(Saved entries)
####

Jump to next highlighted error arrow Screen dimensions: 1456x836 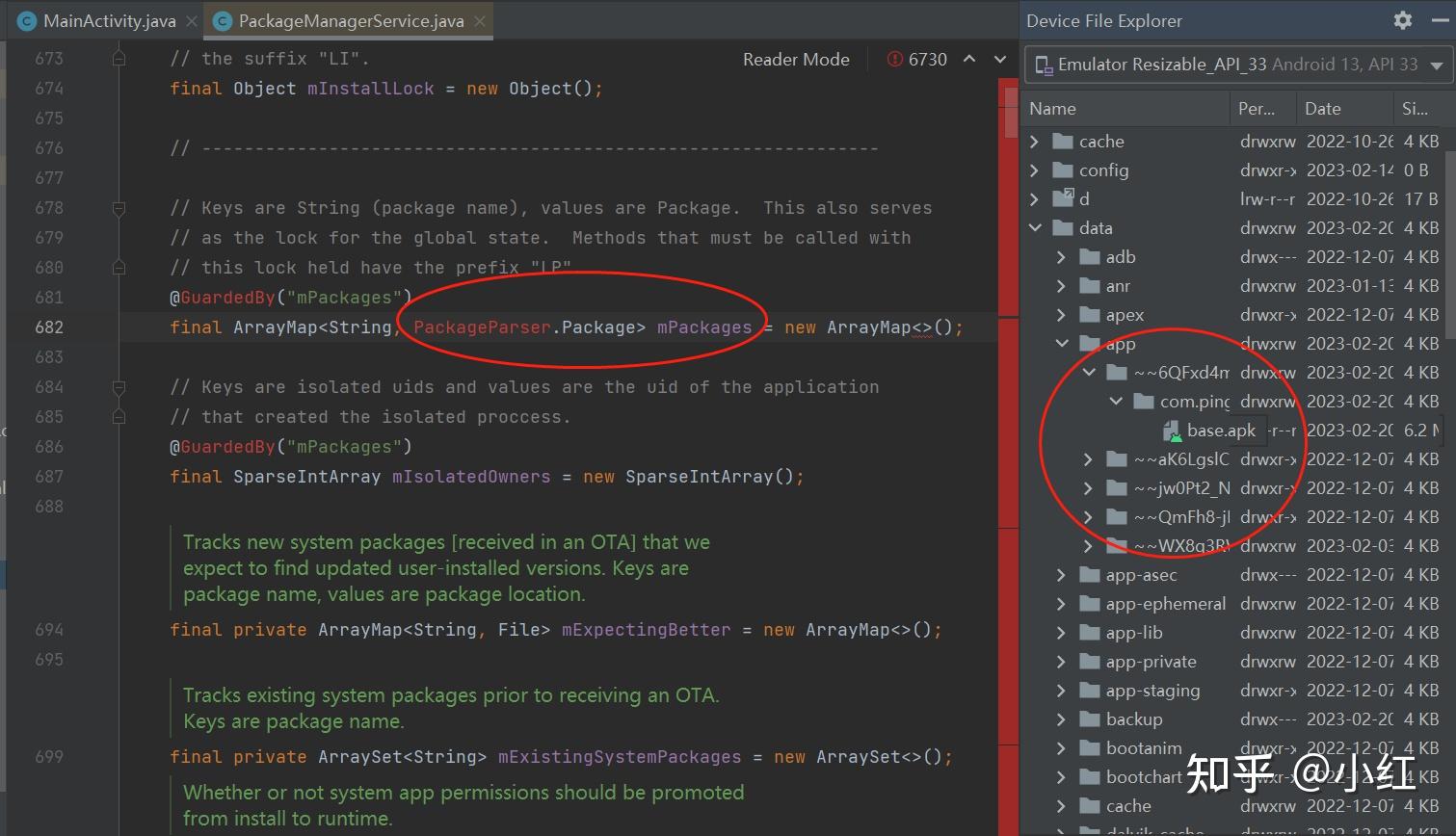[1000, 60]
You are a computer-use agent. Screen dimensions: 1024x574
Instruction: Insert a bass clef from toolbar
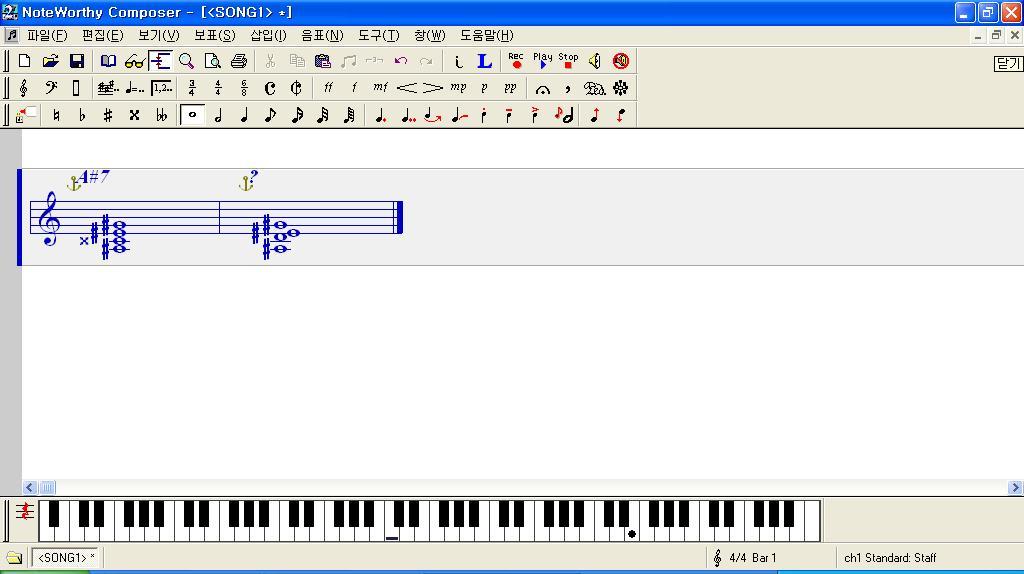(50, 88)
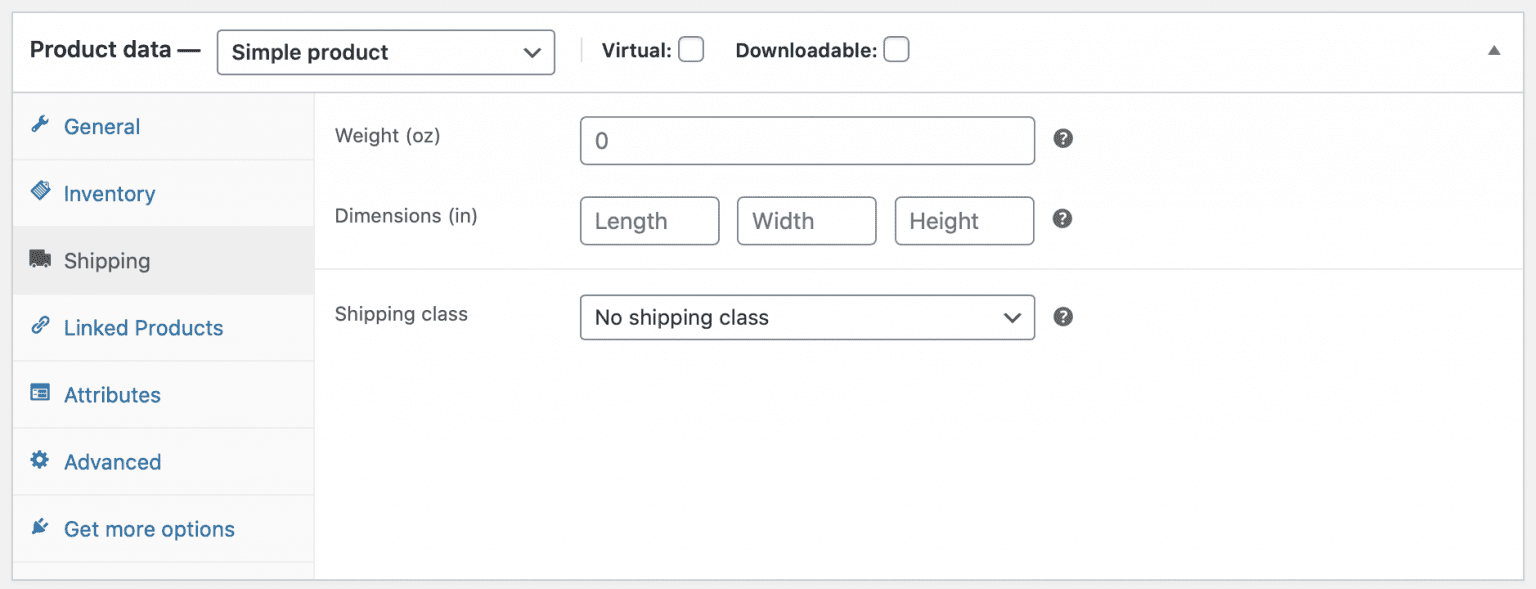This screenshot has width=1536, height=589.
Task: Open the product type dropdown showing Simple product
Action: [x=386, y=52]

####

# WHAT YOU WILL DO
From the line holding "You are a computer-use" to the final line of the data above, give each line again exactly, both ends included, and drop the pictures.

# REPLY
You are a computer-use agent. Screen dimensions: 1024x574
Instruction: Insert a bass clef from toolbar
(50, 88)
This screenshot has width=1536, height=589.
Task: Open the product type dropdown showing Simple product
Action: [x=386, y=52]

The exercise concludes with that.